Spécifiquement, les grandes dents se cassent plus facilement que les petites, donc les grands carnivores pourraient être susceptibles de casser plus de dents en tentant d’abattre des proies plus grandes. Les chercheurs ont noté des études antérieures qui ont révélé que les canines d’un prédateur de la taille d’un renard peuvent supporter plus de sept fois le poids du renard avant de se briser, tandis qu’un carnivore de la taille d’un lion ne peut supporter qu’environ quatre fois son poids et que les dents incurvées des chats à dents de sabre ne peuvent supporter qu’environ deux fois le poids de l’animal.

« Le résultat net de notre étude est de soulever des questions sur l’hypothèse régnante que les « temps difficiles » de la fin du Pléistocène ont contribué à l’extinction progressive des grands carnivores », a déclaré DeSantis. « Bien que nous ne puissions pas déterminer la cause exacte de leur disparition, il est peu probable que l’extinction de ces félins soit le résultat d’une diminution progressive des proies. »
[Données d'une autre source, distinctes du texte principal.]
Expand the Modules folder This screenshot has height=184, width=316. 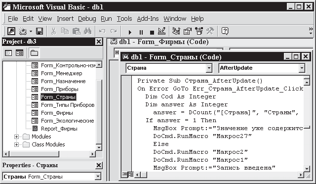point(16,137)
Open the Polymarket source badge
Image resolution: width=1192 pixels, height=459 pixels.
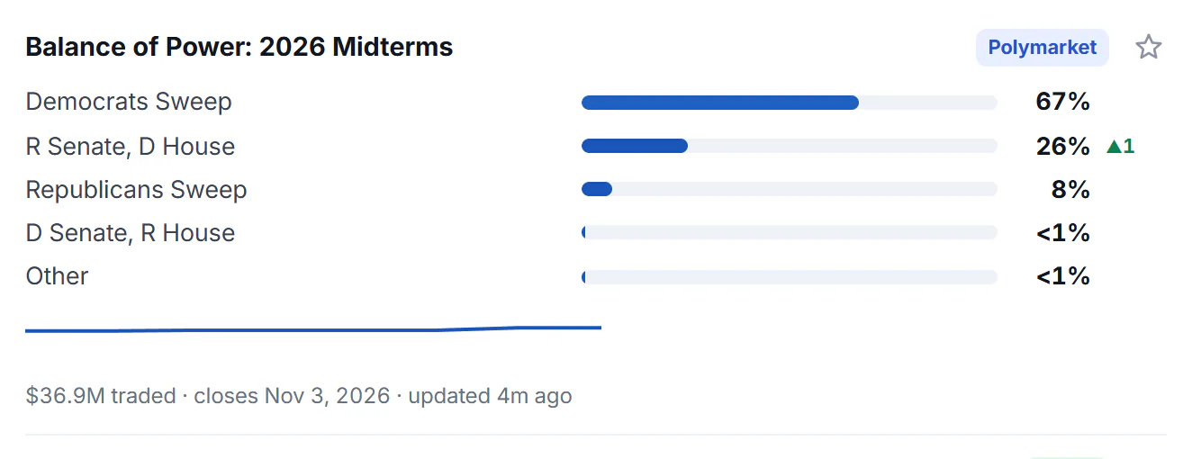click(1043, 48)
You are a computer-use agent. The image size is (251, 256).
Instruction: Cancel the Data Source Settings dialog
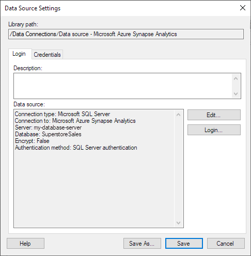click(226, 243)
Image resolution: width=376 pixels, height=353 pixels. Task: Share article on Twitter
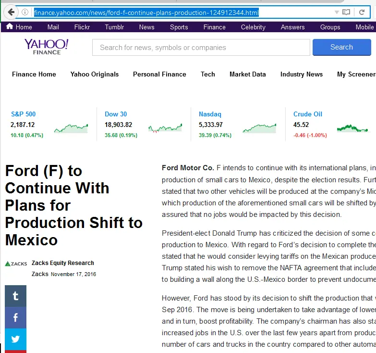tap(15, 339)
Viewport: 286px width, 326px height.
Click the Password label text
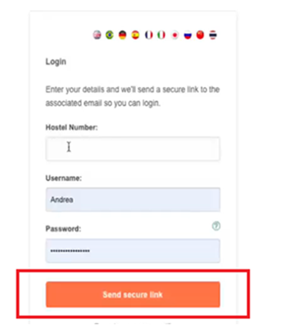coord(63,229)
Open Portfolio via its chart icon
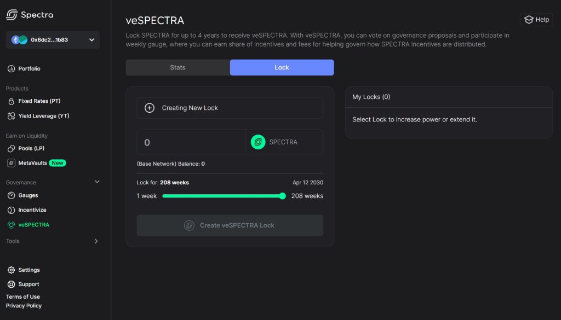The height and width of the screenshot is (320, 561). [x=11, y=69]
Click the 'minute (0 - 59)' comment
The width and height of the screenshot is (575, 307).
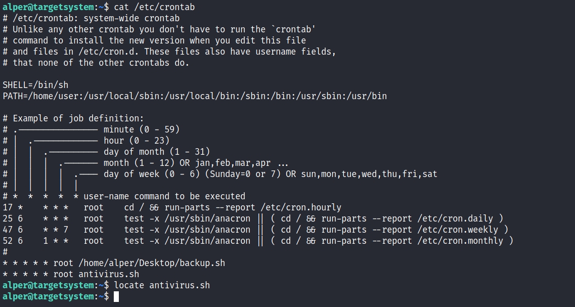point(142,129)
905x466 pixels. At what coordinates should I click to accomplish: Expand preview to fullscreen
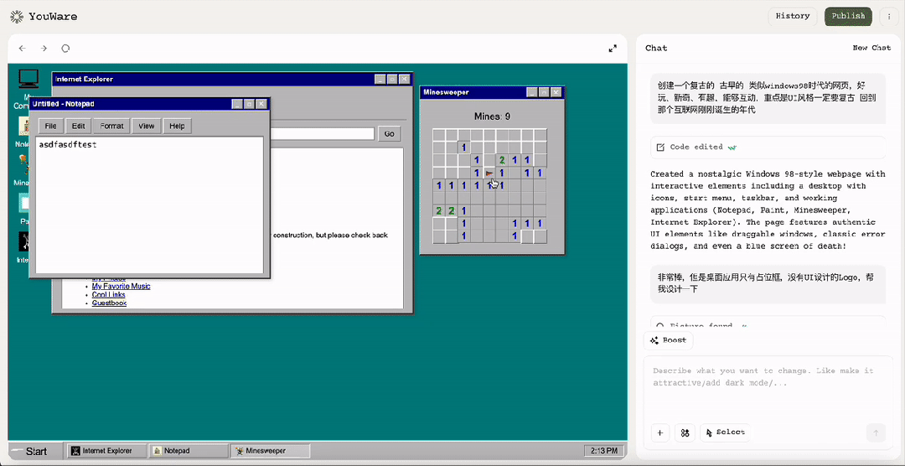(613, 49)
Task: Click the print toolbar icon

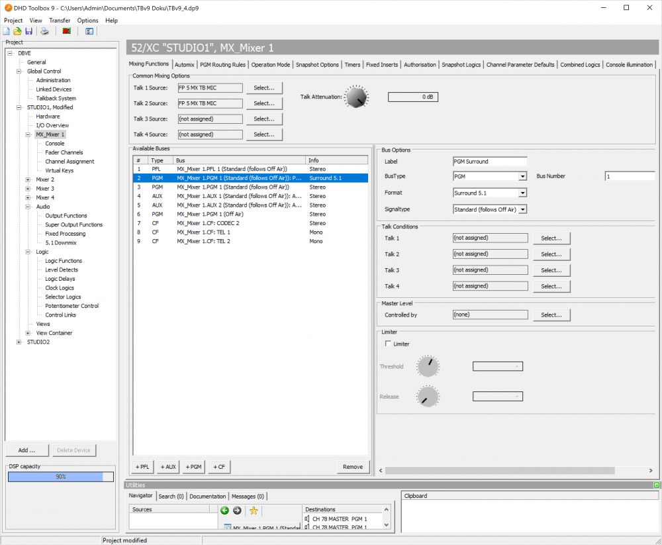Action: 44,31
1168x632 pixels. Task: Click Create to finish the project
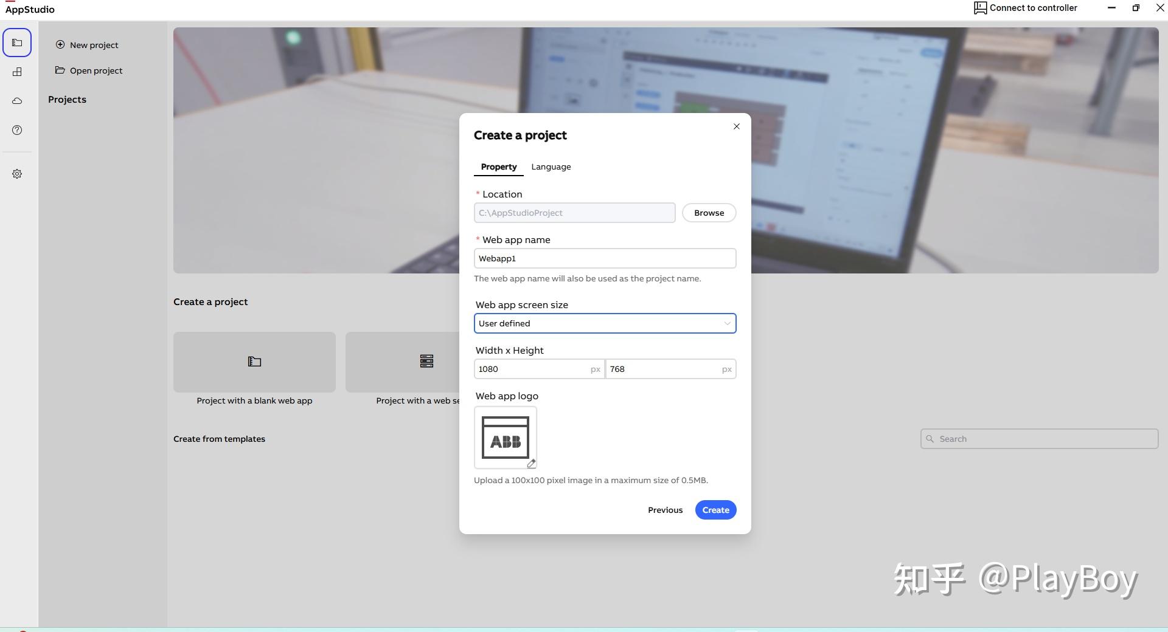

En ce moment, les scientifiques examinent d’autres carnivores dans les fosses de goudron de La Brea, « y compris l’ours géant à face courte éteint et le lion des montagnes existant que l’on trouve à la fois pendant le Pléistocène à La Brea et dans le sud de la Californie et ailleurs aujourd’hui », a déclaré DeSantis à LiveScience. « Essentiellement, nous essayons de clarifier la biologie et les régimes alimentaires de ces carnivores au cours du passé pour évaluer davantage pourquoi l’ours à face courte s’est éteint et, potentiellement, pourquoi le lion des montagnes ne l’a pas fait. »

DeSantis et Ungar, avec leurs collègues Blaine Schubert et Jessica Scott, ont détaillé leurs conclusions en ligne le 26 décembre dans la revue PLOS ONE.